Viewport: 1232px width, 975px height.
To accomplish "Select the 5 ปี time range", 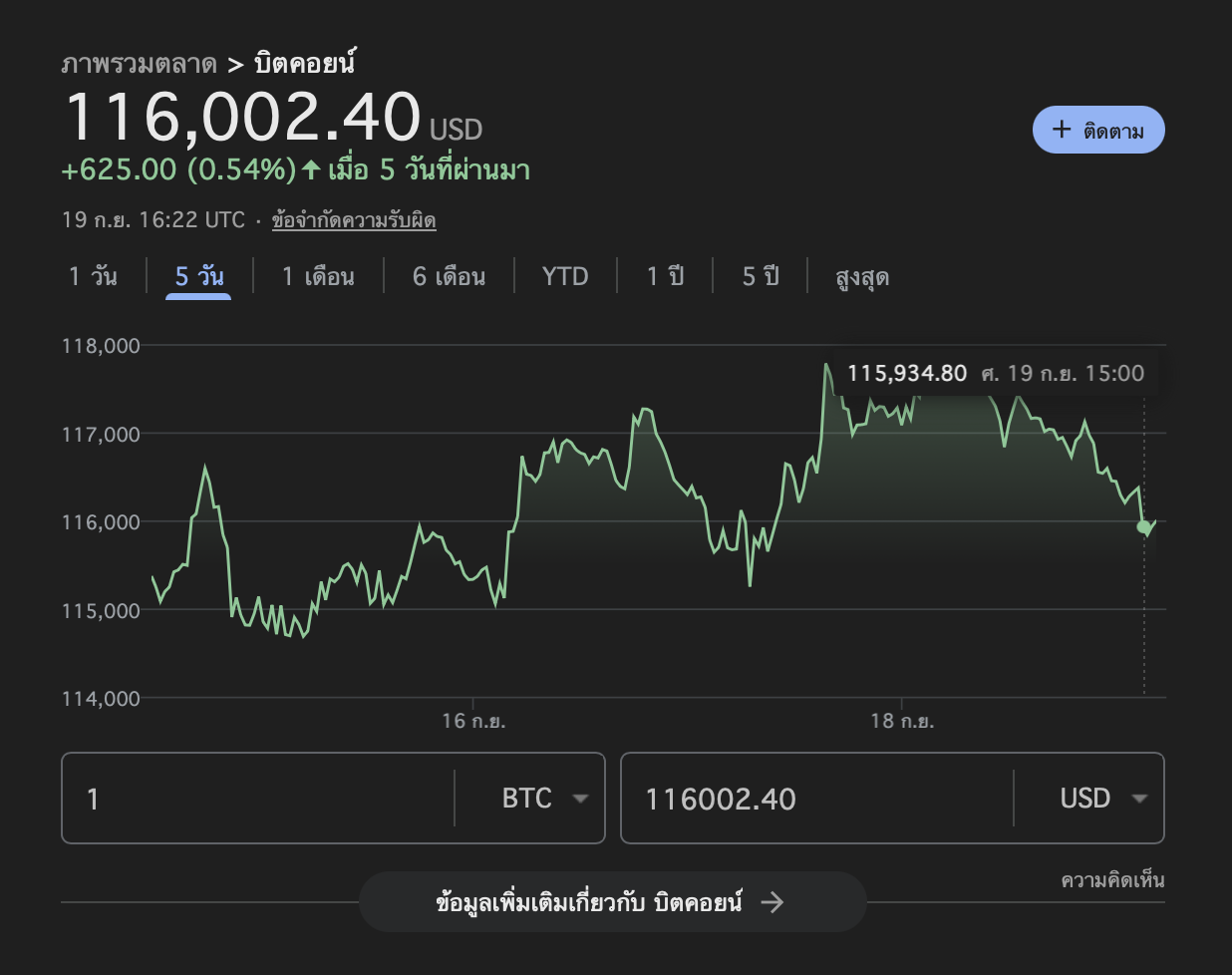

==

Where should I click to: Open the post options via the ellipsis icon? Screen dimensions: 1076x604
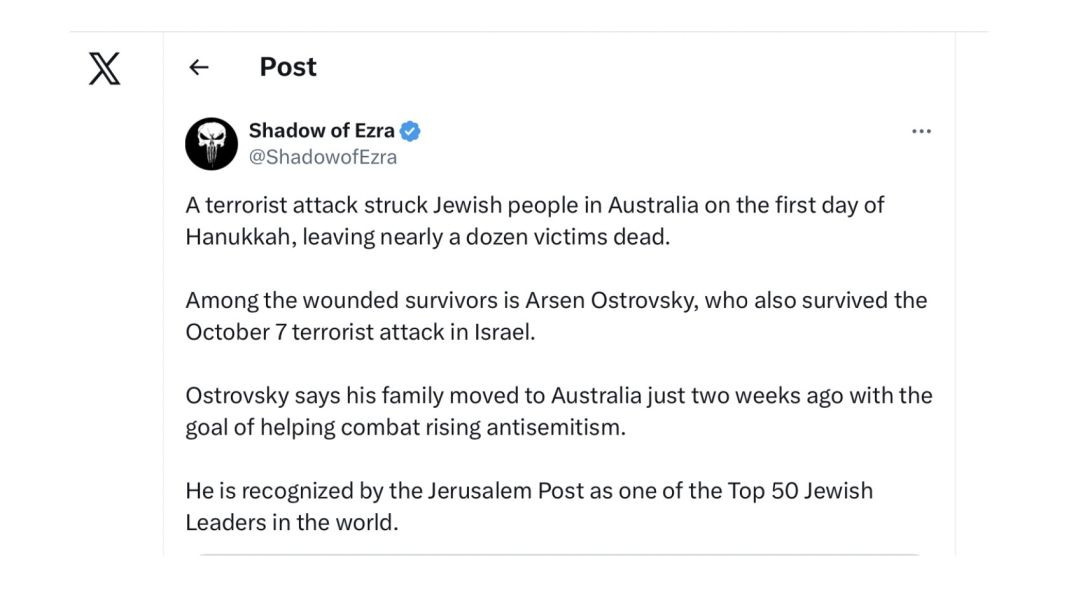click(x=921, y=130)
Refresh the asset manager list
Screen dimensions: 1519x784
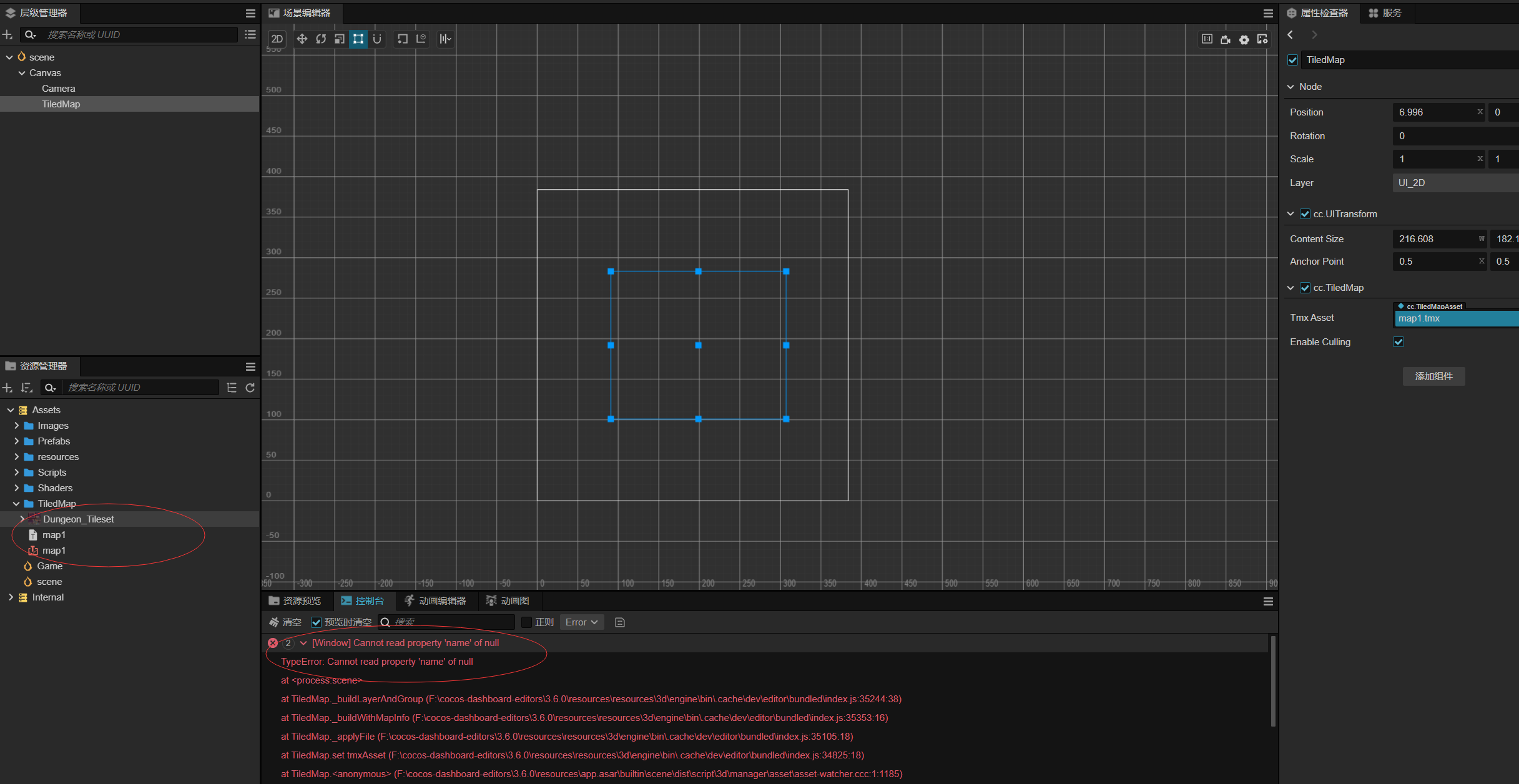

**Given problem:**
Restate word for word the items from the line that has "Viewport: 1232px width, 975px height." through the line that has "the 5 ปี time", with both lines included, and leave the pictures out.

**Task answer:**
Viewport: 1232px width, 975px height.
To accomplish "Select the 5 ปี time range", 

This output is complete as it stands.